Camping was great, but you can't knock indoor plumbing. I don't mind roughing it, but there's just no running behind a tree in Antarctica. And Mr. Yummy - the makeshift toilet set up for our camping adventure - was clearly not designed by a woman. So bathing, napping, and eating hot food were not an unwelcome way to spend our morning back on the ship.

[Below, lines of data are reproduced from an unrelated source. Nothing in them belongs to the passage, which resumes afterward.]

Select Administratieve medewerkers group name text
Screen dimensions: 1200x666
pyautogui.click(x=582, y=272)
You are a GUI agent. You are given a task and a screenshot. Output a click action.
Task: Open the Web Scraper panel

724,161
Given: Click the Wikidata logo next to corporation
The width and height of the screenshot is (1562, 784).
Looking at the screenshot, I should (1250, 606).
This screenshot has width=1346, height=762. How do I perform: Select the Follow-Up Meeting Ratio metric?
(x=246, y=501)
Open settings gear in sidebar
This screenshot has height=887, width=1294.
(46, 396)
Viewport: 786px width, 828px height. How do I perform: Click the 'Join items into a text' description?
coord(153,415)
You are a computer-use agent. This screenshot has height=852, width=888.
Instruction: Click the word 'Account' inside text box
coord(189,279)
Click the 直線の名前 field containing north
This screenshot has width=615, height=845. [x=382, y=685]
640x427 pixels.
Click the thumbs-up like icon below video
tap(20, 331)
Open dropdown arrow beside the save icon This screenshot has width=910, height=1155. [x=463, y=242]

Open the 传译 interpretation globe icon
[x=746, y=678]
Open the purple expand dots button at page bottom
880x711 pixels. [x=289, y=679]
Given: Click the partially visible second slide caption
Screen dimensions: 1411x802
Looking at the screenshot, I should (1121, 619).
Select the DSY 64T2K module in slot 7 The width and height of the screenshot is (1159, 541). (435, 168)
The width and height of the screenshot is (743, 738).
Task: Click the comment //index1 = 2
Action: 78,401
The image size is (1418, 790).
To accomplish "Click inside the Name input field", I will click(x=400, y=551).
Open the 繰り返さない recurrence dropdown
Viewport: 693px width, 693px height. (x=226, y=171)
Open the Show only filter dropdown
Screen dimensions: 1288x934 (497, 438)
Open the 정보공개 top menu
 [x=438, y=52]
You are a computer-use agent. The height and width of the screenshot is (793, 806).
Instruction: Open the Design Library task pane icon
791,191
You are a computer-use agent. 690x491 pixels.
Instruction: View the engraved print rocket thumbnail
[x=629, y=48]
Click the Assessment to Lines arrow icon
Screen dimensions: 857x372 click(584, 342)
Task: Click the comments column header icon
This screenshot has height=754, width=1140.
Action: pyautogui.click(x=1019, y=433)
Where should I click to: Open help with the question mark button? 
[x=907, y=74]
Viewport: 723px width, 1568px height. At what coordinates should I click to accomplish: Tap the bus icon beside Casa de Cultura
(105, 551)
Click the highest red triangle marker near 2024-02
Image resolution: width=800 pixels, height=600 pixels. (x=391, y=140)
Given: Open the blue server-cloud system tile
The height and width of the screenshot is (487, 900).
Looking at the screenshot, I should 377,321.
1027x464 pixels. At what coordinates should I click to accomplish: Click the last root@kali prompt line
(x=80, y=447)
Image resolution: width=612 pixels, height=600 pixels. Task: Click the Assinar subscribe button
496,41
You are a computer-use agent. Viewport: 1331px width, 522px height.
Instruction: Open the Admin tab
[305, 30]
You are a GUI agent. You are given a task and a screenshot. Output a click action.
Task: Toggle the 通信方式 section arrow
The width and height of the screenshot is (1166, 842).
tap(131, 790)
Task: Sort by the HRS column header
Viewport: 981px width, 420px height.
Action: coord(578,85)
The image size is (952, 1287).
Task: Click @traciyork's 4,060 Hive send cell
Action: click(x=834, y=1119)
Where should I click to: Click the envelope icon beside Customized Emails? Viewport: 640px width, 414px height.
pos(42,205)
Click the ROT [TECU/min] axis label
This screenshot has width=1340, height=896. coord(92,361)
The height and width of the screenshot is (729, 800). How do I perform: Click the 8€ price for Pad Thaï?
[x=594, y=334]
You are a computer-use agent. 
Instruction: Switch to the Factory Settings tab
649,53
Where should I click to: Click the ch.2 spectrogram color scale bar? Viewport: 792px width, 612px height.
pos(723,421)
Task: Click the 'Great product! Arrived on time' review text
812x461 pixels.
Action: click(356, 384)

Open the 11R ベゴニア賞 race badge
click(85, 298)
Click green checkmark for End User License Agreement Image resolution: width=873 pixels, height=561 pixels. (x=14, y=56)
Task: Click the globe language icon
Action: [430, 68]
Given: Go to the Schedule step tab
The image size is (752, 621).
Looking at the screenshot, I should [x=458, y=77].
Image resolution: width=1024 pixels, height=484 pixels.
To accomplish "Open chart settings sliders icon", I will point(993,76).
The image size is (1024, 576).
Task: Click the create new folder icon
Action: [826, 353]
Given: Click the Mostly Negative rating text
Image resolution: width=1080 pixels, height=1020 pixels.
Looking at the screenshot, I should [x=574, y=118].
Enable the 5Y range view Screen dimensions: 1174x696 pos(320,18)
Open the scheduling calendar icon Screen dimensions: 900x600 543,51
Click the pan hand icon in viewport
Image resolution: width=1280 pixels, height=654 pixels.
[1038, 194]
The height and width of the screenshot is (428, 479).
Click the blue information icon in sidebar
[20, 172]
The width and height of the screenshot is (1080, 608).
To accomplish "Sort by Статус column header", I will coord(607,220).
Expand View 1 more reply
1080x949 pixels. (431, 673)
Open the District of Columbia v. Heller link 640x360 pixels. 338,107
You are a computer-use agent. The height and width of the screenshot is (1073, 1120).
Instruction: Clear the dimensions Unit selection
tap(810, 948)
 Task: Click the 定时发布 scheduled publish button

That afternoon, Cuverville Island would be our only stop of the day and the last of our journey. The landing site consisted of a 300-meter beach with gentoo colonies on either side. This was a particular treat for me, as I had all but fallen in love with the gentoos and had ultimately declared them my favorite penguin for their jaunty personalities. The walk down to the colony consisted of a snowy hillside that was traversed by 'penguin highways' - paths that led back and forth from water to higher ground. Often we would just see little heads sticking up over the ledge as they trucked down the path. The colony itself was a treat to watch, once again proving that it never gets old. We saw displays of courtship that were almost too personal to have witnessed. One female kept splaying herself out for a seemingly interested male who would respond by continually bringing her more and more rocks, unaware of how to close the deal. Another female was more successful in attracting a mate and enjoyed perhaps the best 2 seconds of her life as a reward (don't blink while watching the video). Other penguins watched these displays from close range, as interested as us.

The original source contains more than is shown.